第12話 妻
とくに登勢は、このような面相の大酒のみの元に嫁いでくれたにもかかわらず、愚痴ることは一切なく、いつも菩薩のように微笑みながら、あれこれと細やかに世話をやいてくれる、優しく面倒見の良い女でございました。
あれは小雨の降る日でございました。
登勢は、いつものように、ほんの少し微笑みながら、わたくしに熱いお茶を入れてくれました。
わたくしは、このとき、ふと、怖くなったのでございます。
この女は、なぜ微笑んでいるのだろうか、と。
わたくしの目には、お茶を差し出す登勢の微笑みが、なぜか、ひらひらとした薄っぺらい着物の柄のように映りました。
登勢の微笑みに、腹の底に巣食う画鬼がうごめきました。
着物の下には肉と骨がある。ならば、この笑みの下には、一体、何があるのだろうかと。
画鬼がうごめくと、もう笑顔の登勢が、本心から笑っているとは、到底思うことはできなくなりました。
わたくしのような男の元に嫁いだ身を嘆き、恨み、哀しいんでいるに違いないと思うようになったのです。

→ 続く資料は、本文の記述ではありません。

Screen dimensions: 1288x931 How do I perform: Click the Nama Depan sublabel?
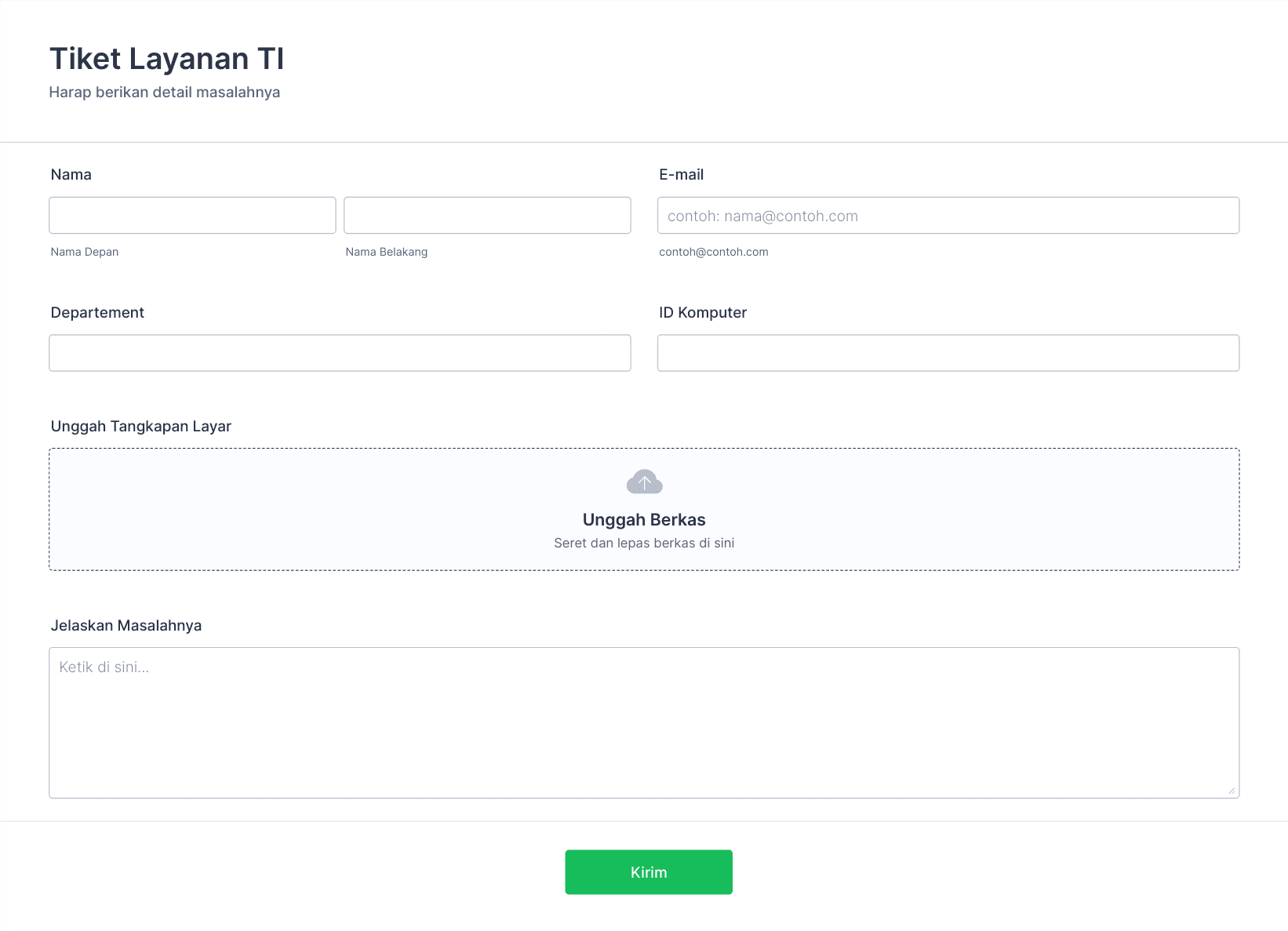click(x=85, y=252)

はい。人というものは、笑いながら心の内で泣き、泣きながら心の内で嘲笑することができる生き物でございましょう。
わたくしは、それが描けているのか?
人間の表と裏のおぞましい矛盾を描けているのか?
そう自分に問いかけてみれば、否としか、答えようがありませんでした。
ならば、描くしかございません。
その日から、登勢を前にして、筆を取る日がつづきました。
しかし、これは難しゅうございました。
登勢の本心が見えぬのでございます。
「わしに嫁いで後悔しているのではないか」と問いましても、登勢は「そんなことはございませぬ。登勢は幸せでございます」と微笑みます。

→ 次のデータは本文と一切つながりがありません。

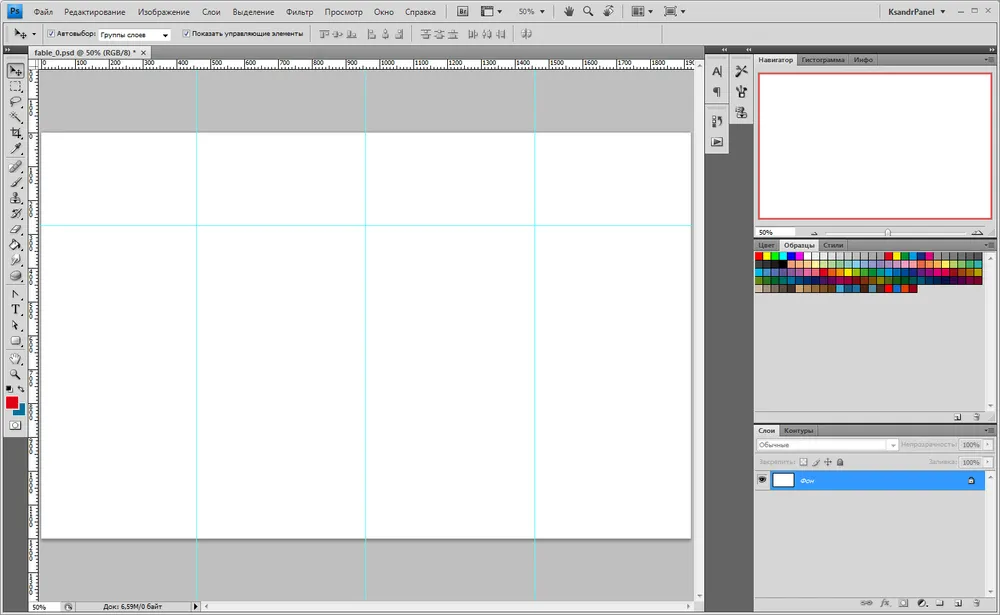This screenshot has height=615, width=1000.
Task: Launch Adobe Bridge from the top bar
Action: coord(463,11)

「お登勢。このような醜男に抱かれることは、さぞ辛かろう」と問いましても、登勢は「旦那様の目はお優しい。その目尻のしわに、登勢は心が安らぎます」と微笑みます。
「稼いだ金を、すべて酒手とされるのは、腹ただしいであろう」と問いましても、登勢は「旦那様が稼いだお金。どのように使われようと、登勢はかまいませぬ」と微笑みます。

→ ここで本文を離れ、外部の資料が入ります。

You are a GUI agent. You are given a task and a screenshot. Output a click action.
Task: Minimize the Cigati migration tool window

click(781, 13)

これが本心かと思うほどの慈愛に満ちた笑みでございました。
ただ、これを毎日繰り返していきますと、ひとつ言葉を投げかけるたびに、薄皮が一枚はがれるように、登勢の笑みに暗い陰がさすようになりました。
「辛かろう」「正直に申せ」「本心はどうじゃ」と、わたくしは、ずいぶん酷い言葉を使い、登勢の心の内を抉りだそうといたしました。
そして、ときおり笑みを割って垣間見える登勢の暗い表情を丹念に拾い集め、描きあげたのが『幽霊図』でございます。